- [Work instructions]:
1. Answer these questions using the forum post about how much to feed Dixie the vizsla puppy. Put each answer on its own line.
(a) How old is Dixie?
(b) What brand of kibble had she been fed since being weaned?
(c) How much food is she given per meal, and how many times a day?
2. Carry on the forum post about how much to feed Dixie the vizsla puppy, starting after its final sentence.

::: Reading passage

# How much food



## Dixiedog (Mar 23, 2014)

Hi, we are currently feeding Dixie our 18 week old wire haired vizsla a kibble called applaws, we changed to this brand a few weeks ago as we heard that royal canin that she was fed from being weaned was not that good as it has maize in it and applaws has good reviews on different dog food ratings sites we have looked at. We have transferred really slowly and on advice are feeding her 90 grammes 3 times a day. This advice is straight from the applaws nutritionist who have to say was really helpful, no problem in speaking to us directly and really keen to help and really keen for feedback. So far no good. She has really loose poos which she always has had and she looks skinny however she appears to be fine, full of energy and a great dog in every way. We are happy to keep trying different food as long as we get something that suits her, want to keep on dry food and know there is a lot of good advice in this forum, I think there is so much advice that's part of the problem in we are not sure what to do next. My question is how much should we feed her, it seems that 90 grammes is not much albeit x 3 per day. Maybe we are being over concerned but want to try and get it right for her.

::::::
::: Source data

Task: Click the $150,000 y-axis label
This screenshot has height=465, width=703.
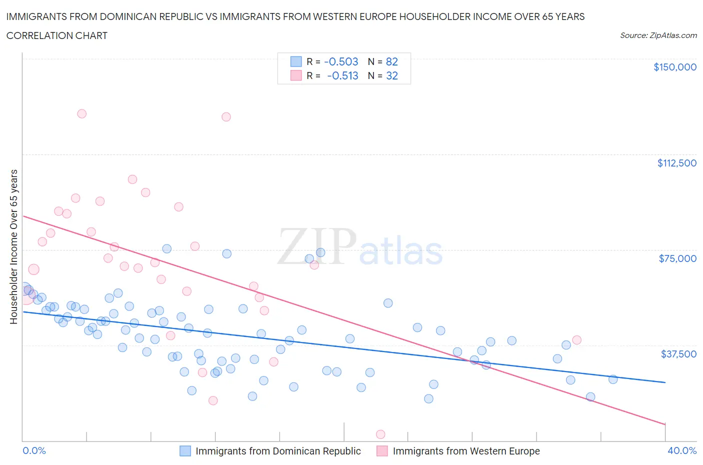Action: coord(674,67)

::::::

- [Written responses]:
1.
(a) 18 weeks old
(b) Royal Canin
(c) 90 grams, three times a day

2.
----------



## wbavos (Oct 18, 2013)

I'll caveat this by saying that I'm not an expert but that seems to a little less than Daisy (now 31 weeks old or 7 months) was eating on any normal day when she was 18 weeks old. We free feed, though, so if she finished that we'd fill her bowl back up (2 cups at a time). Hopefully grammes is equal to grams (US)--I used a converter to calculate the equal amount in cups (US). Daisy's scooper is 2 cups. We feed Blue Buffalo Puppy. Daisy had inconsistent poop all of the time when she was that age & even treats would give her runny poop...so I'd say it might be normal. She's just now weighs 40 lbs. (a little over 18 kg). Good luck!


----------



## mrmra (Jul 18, 2013)

Our 1 year also had very runny poops and was skinny until about 10 months. Would supplement diet with hard boiled eggs, meats, and peanut butter, which helped weight but not runny poos!

Right now he eats 6-8 cups a day of fairly high calorie stuff, back then 4-6, but was often finnicky and some days refused to eat much. Oddly some cheaper foods with more crappy fillers produced firmer poos, but I do not recommend this.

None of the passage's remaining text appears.